Global Health Nexus, Winter 2003

Practicing for LifeSM: New Insights into Improving the Oral Health of HIV-Infected Women

A young HIV-infected woman with candidiasis, xerostomia, and enlarged salivary glands anxiously awaits a decision on her treatment.

Her dentist’s course of action depends on the answers to several complex questions: Are candidiasis and xerostomia a result of the patient’s HIV infection, or a side effect of the potent antiviral drugs she is taking? Will her salivary glands continue to grow if her viral load increases? And what new oral health problems will she face should her antiretroviral drug cocktail become ineffective?

As an investigator on an NIH/ NIDCR grant (the NIDCR-supported oral health substudy of the NIH- supported Women’s Interagency HIV Study [WIHS]), I have been seeking answers to these and other questions for the past seven years. WIHS is the world’s largest, longest-running effort to compare the health of HIV-infected women with HIV-negative women. Over 1,500 women are enrolled in WIHS, which began in 1995 under the joint auspices of seven federal agencies, including the National Institute of Allergy and Infectious Diseases, the Centers for Disease Control and Prevention, and the National Institute of Dental and Craniofacial Research.

WIHS subjects are enrolled in one of six regional health consortia, four of which also conduct oral health substudies. NYU Dentistry’s partners in the New York regional consortium are Bronx-Lebanon Hospital Center/Montefiore Medical Center, Beth Israel Medical Center, Mount Sinai Medical Center, and Wadsworth Laboratories.

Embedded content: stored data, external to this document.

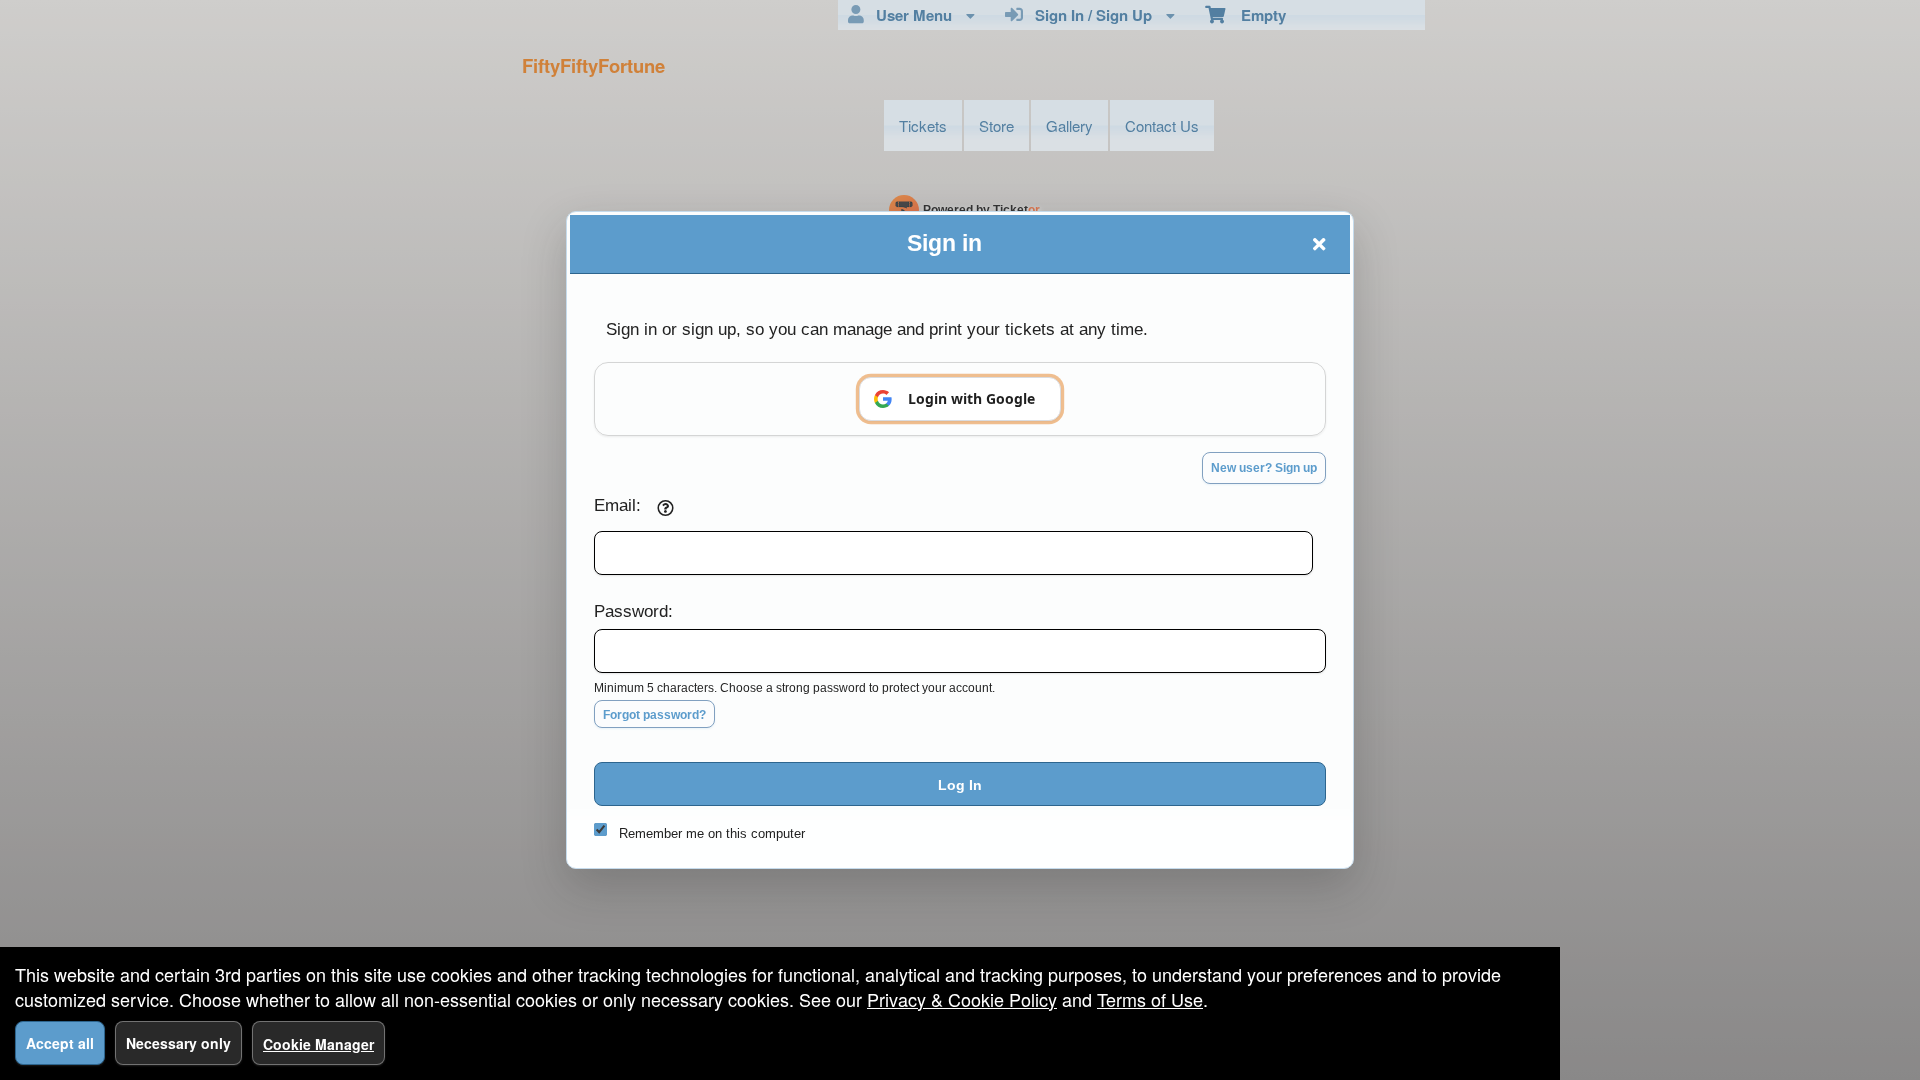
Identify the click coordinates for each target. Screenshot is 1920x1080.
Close (1319, 244)
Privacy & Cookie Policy (962, 999)
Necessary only (178, 1043)
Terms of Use (1150, 999)
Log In (960, 785)
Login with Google (971, 398)
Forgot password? (654, 715)
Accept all (60, 1043)
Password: (633, 611)
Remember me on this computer (712, 833)
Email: (617, 505)
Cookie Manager (318, 1044)
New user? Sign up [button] (1264, 468)
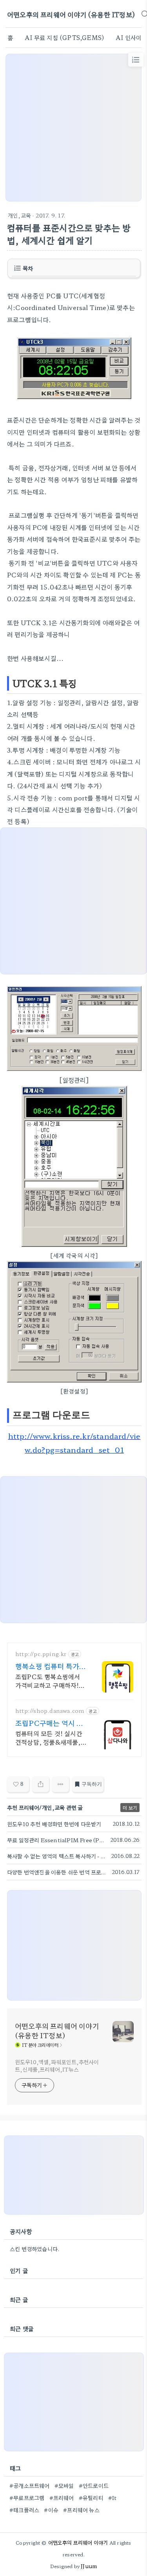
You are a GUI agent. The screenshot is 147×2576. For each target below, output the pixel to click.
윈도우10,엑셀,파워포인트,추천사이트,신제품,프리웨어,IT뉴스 (57, 2065)
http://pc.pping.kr (41, 1654)
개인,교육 (19, 215)
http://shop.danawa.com (49, 1710)
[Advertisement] (73, 127)
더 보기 (130, 1807)
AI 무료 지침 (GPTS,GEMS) (64, 37)
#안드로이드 (94, 2485)
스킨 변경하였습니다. (35, 2249)
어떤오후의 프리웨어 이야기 (78, 2542)
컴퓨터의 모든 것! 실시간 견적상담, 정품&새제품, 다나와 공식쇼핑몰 (48, 1737)
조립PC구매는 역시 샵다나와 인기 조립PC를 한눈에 (49, 1722)
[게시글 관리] (60, 1784)
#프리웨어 (61, 2498)
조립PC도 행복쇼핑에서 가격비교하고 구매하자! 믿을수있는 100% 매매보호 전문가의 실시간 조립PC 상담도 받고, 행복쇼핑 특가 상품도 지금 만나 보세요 (50, 1680)
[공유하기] (40, 1784)
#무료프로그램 (26, 2498)
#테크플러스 (24, 2510)
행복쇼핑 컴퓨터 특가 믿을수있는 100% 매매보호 (50, 1666)
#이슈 (51, 2510)
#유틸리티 (91, 2498)
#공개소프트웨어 (29, 2485)
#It (112, 2498)
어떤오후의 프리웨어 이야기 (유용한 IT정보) (71, 14)
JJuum (89, 2566)
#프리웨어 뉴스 (81, 2510)
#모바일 (64, 2485)
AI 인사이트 (131, 37)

Approximately 100 women participate in the NYU Dentistry oral health substudy. The women receive biannual physical exams at one of the participating hospitals, followed by a separate oral health evaluation at NYU Dentistry. The data from the physical and oral exams, combined with additional analysis of behavioral and lifestyle factors affecting the women’s health, are sent to a central data bank, where they are made available to investigators who analyze the data based on a wide range of factors. These include the entire spectrum and course of HIV infection, as well as treatment-related, endocrine, nutritional, health care utilization, socioeconomic, and behavioral risk factors. Accordingly, my team is in a privileged position to understand the changes that occur in the oral cavity of HIV-infected women, including the long-term changes caused by the widespread adoption of highly active, antiretroviral (HAART) therapy. WIHS participants began taking these multi-drug combinations in 1996, a year after the study began. Findings to date include the following:

  • Oral candidiasis lesions occur in HIV-positive women with high viral loads and low CD4+ counts who smoke. Candidiasis prevalence decreases as a result of HAART therapy. Oral candidiasis is a very sensitive marker of immune deficiency in HIV infection. Because oral candidiasis can be an early sign of AIDS, oral health care providers who observe it should counsel their patients about the importance of HIV testing. But providers also need to evaluate the other potential causes of candidiasis, which include systemic diseases such as diabetes mellitus, local factors such as decreased salivary flow, and the use of certain medications such as antibiotics and corticosteroids.
  • In the first multiyear study to examine caries progression in HIV-infected individuals, WIHS determined that HIV-infected women have significantly more caries than seronegative women. There are several possible reasons for the difference, including microbial changes and the use of medications that decrease salivary flow.
  • HIV-positive women have higher rates of salivary gland disease, as measured by enlargement, tenderness, and absence of saliva, compared to seronegative women. In addition, enlargement and tenderness of some glands increase with higher viral loads.
  • Xerostomia and salivary gland hypofunction appear to be significantly higher in HIV-positive women relative to a comparable group of at-risk seronegative women. Immunosuppression levels measured by CD4+ cell counts were found to be strongly associated with xerostomia and salivary gland hypofunction in these women.

The NIDCR is expected to fund the WIHS oral health substudy for at least another year. As the study progresses, I expect new insights to emerge that could ultimately guide the planning and allocation of health care resources for HIV-infected women. For example, the reappearance of oral lesions could signal a weakening of HAART therapy’s effectiveness and the need to adopt new HIV-treatment regimens. And since one-third of HIV-infected subjects in my study also are infected with the Hepatitis C virus (HCV), I hope to better understand how HIV and HCV interact to affect oral health.

I’m also optimistic that researchers abroad who are intrigued by our findings will want to collaborate with us on similar studies. Scientists in Puerto Rico and Poland have shown an interest in such collaborative studies. And this summer, Dr. Anthony T. Vernillo, a Professor of Oral Pathology at NYU Dentistry, hopes to gauge interest in collaborative studies in Africa when he travels to Tanzania to present WIHS data to the African chapter of the International Association for Dental Research (IADR).